Preparation and Stability of Levocetirizine Hydrochloride Chewable Tablets / 中国药房

ABSTRACT

OBJECTIVE:To prepare Levocetirizine hydrochloride chewable tablets,and to investigate the stability. METH-ODSLevocetirizine hydrochloride chewable tablets were prepared with wet granulation. Using accumulative dissolution rate within 45 min as index,the formulation of Levocetirizine hydrochloride chewable tablets was optimized by orthogonal design with the in-ternal and external ratio of MCC and carboxymethyl starch sodium,the amount of magnesium stearate as factors. The dissolution rate and content uniformity of optimized tablet were verified.

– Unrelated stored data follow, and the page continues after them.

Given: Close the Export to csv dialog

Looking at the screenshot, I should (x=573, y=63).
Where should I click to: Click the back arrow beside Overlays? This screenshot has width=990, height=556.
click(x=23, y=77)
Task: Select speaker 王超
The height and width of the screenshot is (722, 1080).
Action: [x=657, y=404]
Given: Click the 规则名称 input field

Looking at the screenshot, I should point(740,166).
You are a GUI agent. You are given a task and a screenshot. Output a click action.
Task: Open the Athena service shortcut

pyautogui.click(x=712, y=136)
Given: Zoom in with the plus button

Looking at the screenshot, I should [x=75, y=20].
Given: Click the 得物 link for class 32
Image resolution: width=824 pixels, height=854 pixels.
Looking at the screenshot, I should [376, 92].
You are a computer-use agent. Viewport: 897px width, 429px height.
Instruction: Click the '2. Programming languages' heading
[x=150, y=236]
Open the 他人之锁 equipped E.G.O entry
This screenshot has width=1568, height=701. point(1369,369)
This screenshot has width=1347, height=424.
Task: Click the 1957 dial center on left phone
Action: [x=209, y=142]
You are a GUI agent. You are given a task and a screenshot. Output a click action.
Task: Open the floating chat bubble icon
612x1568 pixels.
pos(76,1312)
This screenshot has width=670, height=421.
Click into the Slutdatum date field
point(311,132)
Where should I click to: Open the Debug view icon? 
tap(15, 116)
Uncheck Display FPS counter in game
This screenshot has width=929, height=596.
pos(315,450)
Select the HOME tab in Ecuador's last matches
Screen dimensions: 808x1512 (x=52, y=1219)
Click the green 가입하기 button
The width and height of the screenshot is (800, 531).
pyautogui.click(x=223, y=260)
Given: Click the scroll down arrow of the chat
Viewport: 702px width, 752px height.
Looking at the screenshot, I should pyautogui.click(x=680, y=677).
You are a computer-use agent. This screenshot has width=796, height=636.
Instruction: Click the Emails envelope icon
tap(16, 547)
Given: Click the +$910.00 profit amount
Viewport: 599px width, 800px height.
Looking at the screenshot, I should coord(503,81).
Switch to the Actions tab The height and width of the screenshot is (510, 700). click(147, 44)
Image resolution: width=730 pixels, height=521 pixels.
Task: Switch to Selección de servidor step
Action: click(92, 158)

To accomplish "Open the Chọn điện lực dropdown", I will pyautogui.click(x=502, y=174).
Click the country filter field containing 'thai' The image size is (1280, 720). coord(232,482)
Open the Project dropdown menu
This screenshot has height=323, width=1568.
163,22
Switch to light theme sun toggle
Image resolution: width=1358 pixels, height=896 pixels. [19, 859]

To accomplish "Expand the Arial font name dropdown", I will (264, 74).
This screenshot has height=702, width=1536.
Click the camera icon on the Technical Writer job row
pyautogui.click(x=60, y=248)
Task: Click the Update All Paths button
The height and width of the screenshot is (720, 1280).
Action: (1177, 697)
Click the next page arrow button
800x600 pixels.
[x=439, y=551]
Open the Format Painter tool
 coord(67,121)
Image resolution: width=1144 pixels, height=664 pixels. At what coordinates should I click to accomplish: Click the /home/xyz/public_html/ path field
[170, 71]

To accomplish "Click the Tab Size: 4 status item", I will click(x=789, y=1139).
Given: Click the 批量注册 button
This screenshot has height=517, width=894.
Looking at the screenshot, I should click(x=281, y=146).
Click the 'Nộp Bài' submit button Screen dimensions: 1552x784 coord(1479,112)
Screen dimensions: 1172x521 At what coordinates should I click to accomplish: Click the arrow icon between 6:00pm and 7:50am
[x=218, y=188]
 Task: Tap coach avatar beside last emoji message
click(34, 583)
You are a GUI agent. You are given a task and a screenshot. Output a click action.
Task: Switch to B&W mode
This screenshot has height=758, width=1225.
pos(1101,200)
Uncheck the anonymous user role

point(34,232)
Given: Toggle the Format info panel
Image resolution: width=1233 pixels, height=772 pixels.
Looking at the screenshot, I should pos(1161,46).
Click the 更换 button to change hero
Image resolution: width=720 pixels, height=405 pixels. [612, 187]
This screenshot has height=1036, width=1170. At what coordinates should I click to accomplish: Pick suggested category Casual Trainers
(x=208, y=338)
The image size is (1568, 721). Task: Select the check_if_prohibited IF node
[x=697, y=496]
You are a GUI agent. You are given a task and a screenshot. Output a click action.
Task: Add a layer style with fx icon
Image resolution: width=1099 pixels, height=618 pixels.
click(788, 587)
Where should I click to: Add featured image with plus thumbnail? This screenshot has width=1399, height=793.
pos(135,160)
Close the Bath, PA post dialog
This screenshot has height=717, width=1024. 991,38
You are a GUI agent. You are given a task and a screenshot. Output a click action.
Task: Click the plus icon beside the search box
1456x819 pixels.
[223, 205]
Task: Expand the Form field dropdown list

The appearance,dissolution rate,related substance and content change of the tablet were investigated within 10 d under the condition of high temperature(60 ℃),high light(4 500 lx)and high moisture (92.5%). RESULTS:The optimized formulation of the tablet was as levocetirizine hydrochloride 5 mg,lactose 30 mg, microcrystalline cellulose 90 mg(internal-external ratio 4∶5),mannitol 60 mg,aspartame 10 mg,carboxymethyl starch sodium 12 mg(internal-external ratio 1∶1)and magnesium stearate 1.0%. The accumulative dissolution rates of 3 batches of optimized tablet were(97.23±1.21)%,(98.49±1.28)% and(98.15±1.94)%. The content uniformity were 2.30,2.34 and 2.60. Those indicators had no significant change except related substance increased slightly under high temperature on 10th day and high moisture on 5th day. CONCLUSIONS:Levocetirizine hydrochloride chewable tablets is prepared successfully with good stability.